Her own maids less obviously so, but they hated her nonetheless. The only mode she had of treating domestic staff was a coldness veering toward disdain. The old family servants showed their feelings by never embroidering any mention of her name. The mention of any other family member might be embroidered along the lines of: ‘The salmon mousse is for Lady Fearing – you know how much she loves it.’ The equivalent for Mary would be: ‘The salmon mousse is for Mrs Francis,’ with silence left after the name both by the speaker and by the person spoken to. If they could have made it even more formal by saying ‘Mrs Francis Fearing’ without sounding ridiculous in the Fearing household, they would have done.
Uncle Frank, on his rare visits to Blakemere, did not change in his demeanour toward his wife, but he did seem to be increasingly delighted by the prospect of becoming a father. He also made efforts to mend his bridges with me. He did not need to try very hard. My respect for him was dented, but my love hardly at all. This was the period when he taught me tennis (my game has always been rather mannish as a consequence), and occasionally we would have one of our old companionable days fishing on the riverbank.
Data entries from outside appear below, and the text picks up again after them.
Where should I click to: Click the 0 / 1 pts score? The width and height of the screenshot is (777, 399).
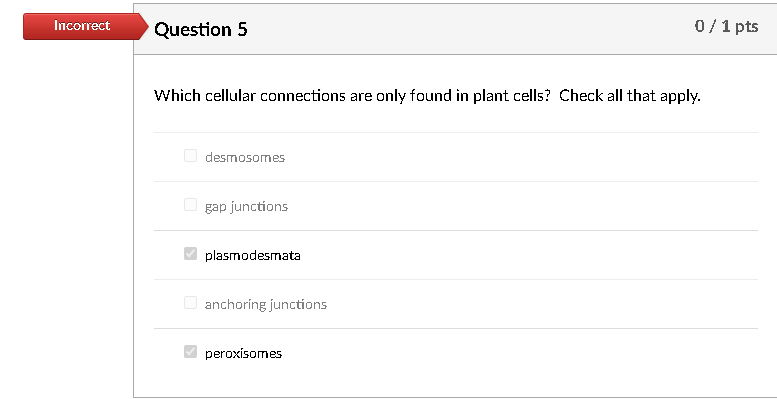tap(726, 26)
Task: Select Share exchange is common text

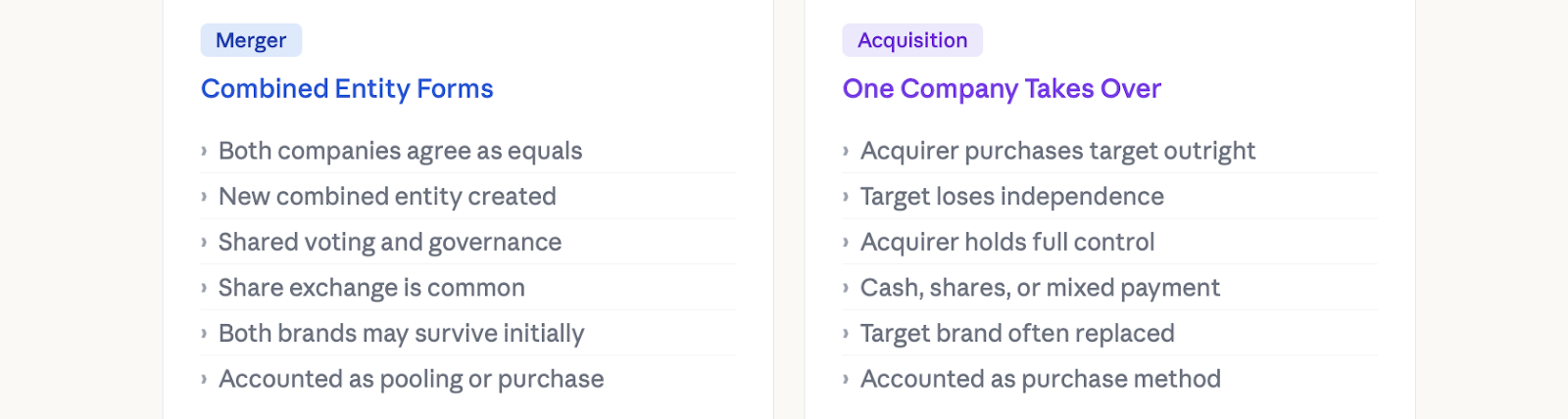Action: point(371,288)
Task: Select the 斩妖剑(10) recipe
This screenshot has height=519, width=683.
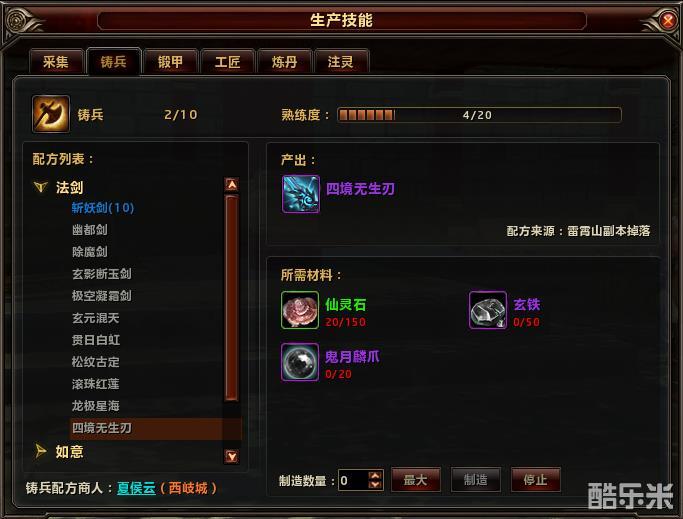Action: 103,207
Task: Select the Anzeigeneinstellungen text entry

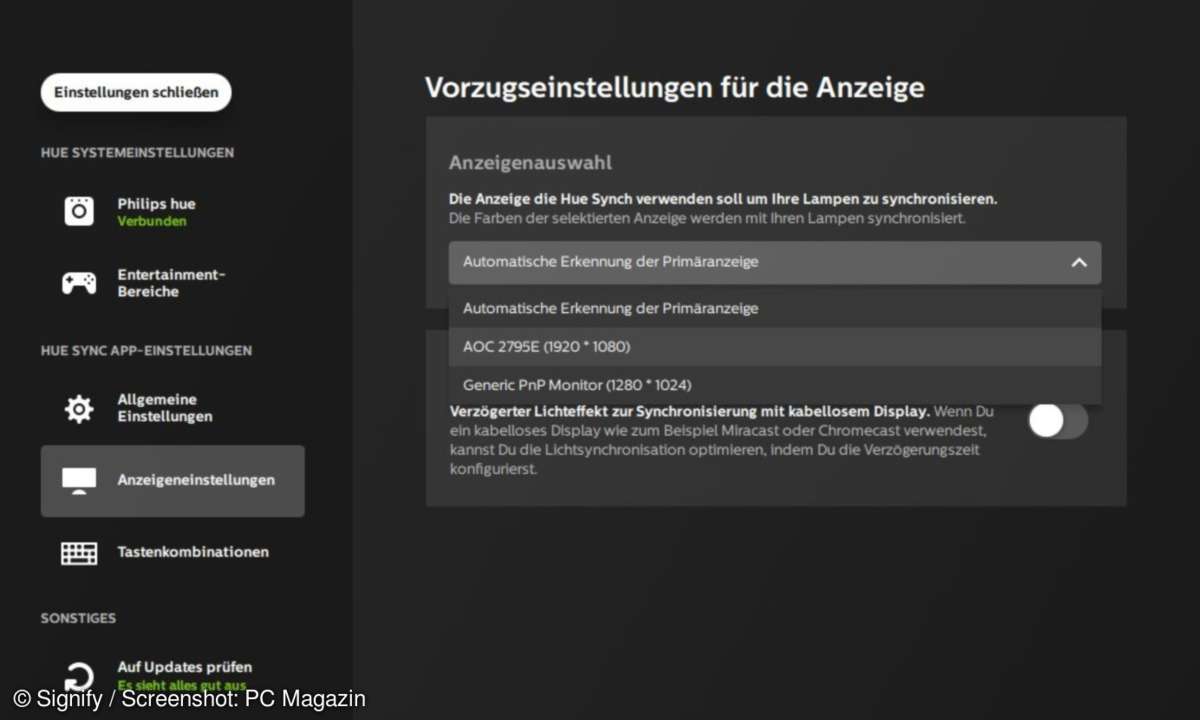Action: point(195,480)
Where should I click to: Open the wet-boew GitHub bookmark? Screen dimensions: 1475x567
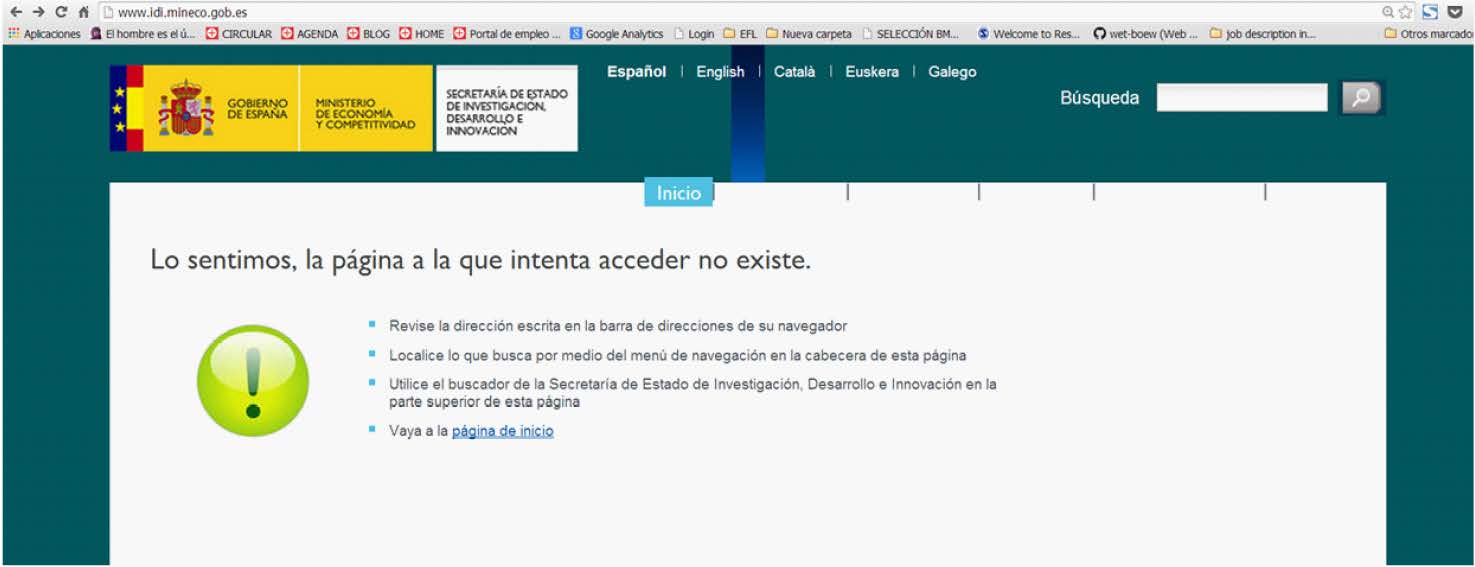pos(1145,34)

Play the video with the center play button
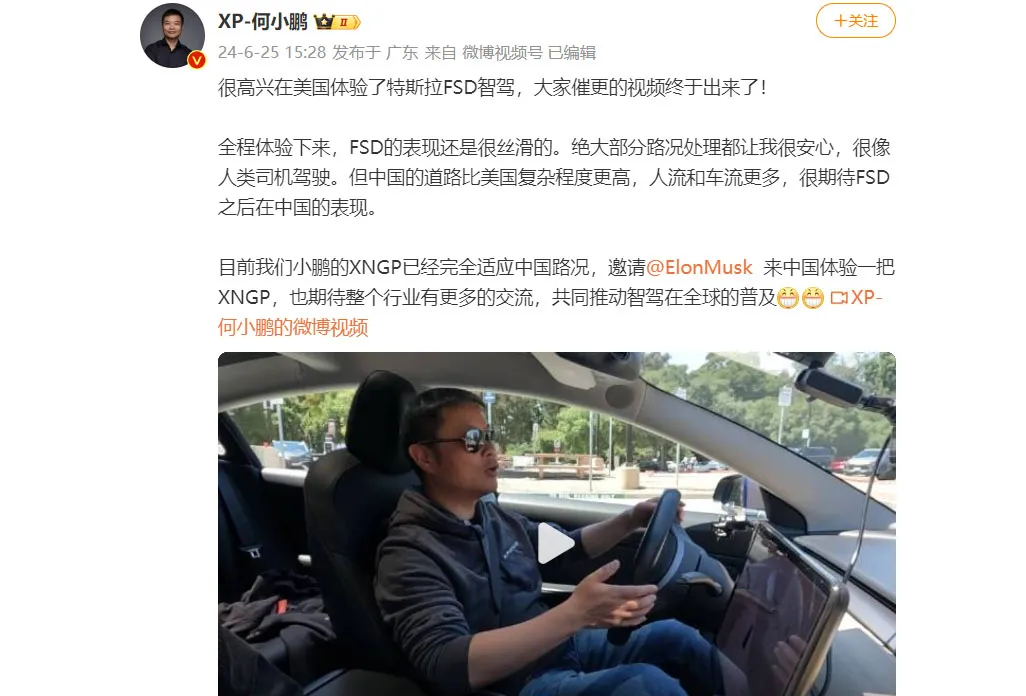(556, 542)
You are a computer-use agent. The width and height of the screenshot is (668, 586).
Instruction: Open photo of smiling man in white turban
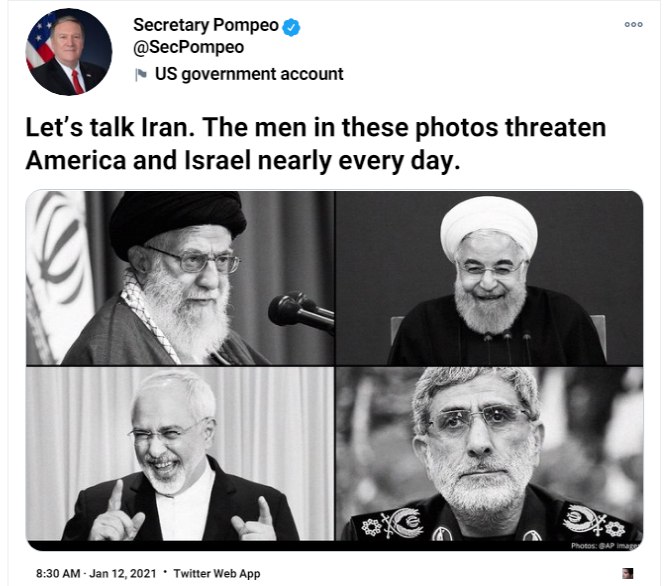(x=489, y=278)
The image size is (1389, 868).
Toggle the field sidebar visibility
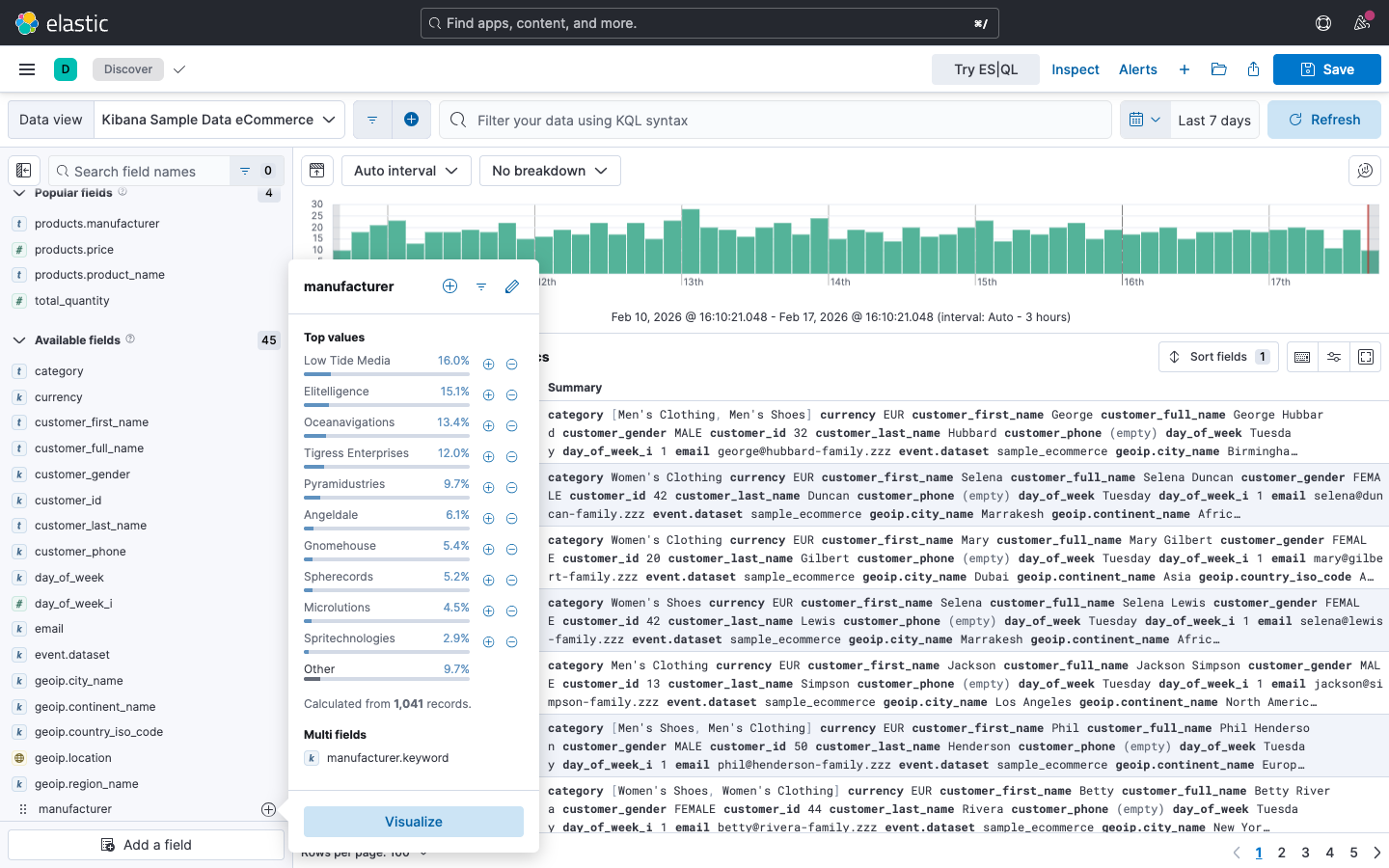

‘You’ll have to bring the little one out fishing when I’m not at Blakemere,’ he said, on one of them. ‘Which I don’t intend to be very much.’
‘By the time your son is old enough to fish,’ I said, my eyes on the far bank and the meadows beyond it, ‘I shouldn’t think I shall be much at Blakemere myself.’
You notice I didn’t use endearments about the approaching baby, though I did suspect that when it arrived I would be unable to resist its charms.
‘Aha! And what will you be doing in the big world, little rabbit? Studying life in order to be a writer?’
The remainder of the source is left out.